I've done some unusual gigs in strange places to weird audiences, but today might just take the biscuit (that I have been saving up for 25 years to give to my weirdest audience to be shared amongst them - to be honest it's a bit rotten now and it is very small anyway, so I think the weirdest audience will probably be insulted to be given a crumb of inedible and germ ridden biscuit, but it's really a compliment). It was a lunchtime gig in a back room of a pub in Chiswick to 40 parents (nearly all mums) and 40 babies. 

It was part of the excellent initiative Screaming with Laughter  which puts on monthly lunchtime gigs, allowing new parents to get a chance to go out, see some comedy, have some food and maybe a cheeky lunchtime drink and socialise and pretend for a few seconds that they didn't make the mistake of producing a life-changing, nightlife ruining piece of sexcrement and were normal, happy people again. 

So that's a strange audience for lots of reasons. Firstly, the adult segment was predominantly female (so the first time in a long time where there was a queue for the ladies and not for the gents) and also half the audience were too young to understand English, comedy or what was going on. Some of them were crying, some of them were sleeping, some of them were pooing themselves….. and that was just the babies. Obviously. I am surprised you needed me to clarify that.

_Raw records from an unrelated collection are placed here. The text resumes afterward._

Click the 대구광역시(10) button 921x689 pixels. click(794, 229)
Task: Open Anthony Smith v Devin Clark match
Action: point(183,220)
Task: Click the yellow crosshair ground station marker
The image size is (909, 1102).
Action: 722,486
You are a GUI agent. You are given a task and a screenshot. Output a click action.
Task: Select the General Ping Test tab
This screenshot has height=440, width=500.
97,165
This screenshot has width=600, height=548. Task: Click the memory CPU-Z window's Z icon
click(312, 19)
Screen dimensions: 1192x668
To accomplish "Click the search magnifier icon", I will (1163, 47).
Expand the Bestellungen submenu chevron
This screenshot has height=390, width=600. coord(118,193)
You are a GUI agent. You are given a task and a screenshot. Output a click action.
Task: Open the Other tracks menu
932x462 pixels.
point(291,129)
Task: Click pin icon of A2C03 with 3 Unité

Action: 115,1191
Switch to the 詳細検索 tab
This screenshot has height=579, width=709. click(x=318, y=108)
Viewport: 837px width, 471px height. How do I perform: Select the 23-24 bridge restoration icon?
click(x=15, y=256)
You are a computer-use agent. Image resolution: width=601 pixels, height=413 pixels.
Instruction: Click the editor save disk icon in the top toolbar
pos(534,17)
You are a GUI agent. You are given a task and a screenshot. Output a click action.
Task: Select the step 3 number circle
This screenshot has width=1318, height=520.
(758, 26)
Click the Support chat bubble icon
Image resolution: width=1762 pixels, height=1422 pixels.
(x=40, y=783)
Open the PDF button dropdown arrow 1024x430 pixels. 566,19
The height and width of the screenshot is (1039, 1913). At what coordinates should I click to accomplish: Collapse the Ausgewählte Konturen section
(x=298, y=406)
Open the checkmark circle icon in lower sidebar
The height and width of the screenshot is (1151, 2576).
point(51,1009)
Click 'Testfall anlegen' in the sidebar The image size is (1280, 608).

Weirdly, for the first minute of my set, the babies all shut up at the same time, perhaps recognising their intellectual equal and keen to see what I'd come up with. The organiser of the gig suggested that this happens quite a bit with male performers and a non-female voice makes babies sit up and take notice for a while, which possibly speaks badly of dads and the amount they're talking to their kids. Or maybe something is hard wired into us to take men more seriously from the start. Or just shut up in case they hit you possibly. I don't think men come out of this well any way you look at it.

My wife had gone on in the first half, performing her first gig in ten months (the last time she performed was 10 months ago when she was 8 months pregnant). I find it hard to get back into stand up after a month away so she did remarkably well against the chorus of baby voices (her weak female voice providing no authority) and got big laughs from the mums. Her own daughter was her most vociferous heckler, which was enjoyable. Phoebe was due a nap but was too excited to sleep, perhaps sensing that her own destiny was in dingy back rooms like this.

Really the comedy was a sideshow and this was a social event for the mums, a chance to make friends and feel normal. I personally found it hard to pitch. I didn't want to try out my material about my fears of my daughter's head coming off in a room full of babies (including my own daughter), but my decision to reward these parents with the set that I would do at a night time club was perhaps wrong too. Without knowing me, my opening gags maybe seemed a bit laddy to this room of Chiswick mums, but I have enough material at my fingertips to change direction. 

I didn't find it easy, but I think the adults liked it and even if they didn't the concept and the gift of an afternoon night out is what the audience were after. I had a pub lunch and a pint too, which pretty much knocked me out, as I am still ill and tired. But it was a fun day out with my family and Phoebe got to see what her mum and dad do for a living, even if she didn't quite understand what it was.

Weirdly the pub has been done up since I last played the room and the usual entrance led to a kitchen, so I was briefly left thinking that I was in the wrong place or that I had dreamed that this pub had a room at the back. But then we found the new entrance. But for a few moments I was a bit freaked out.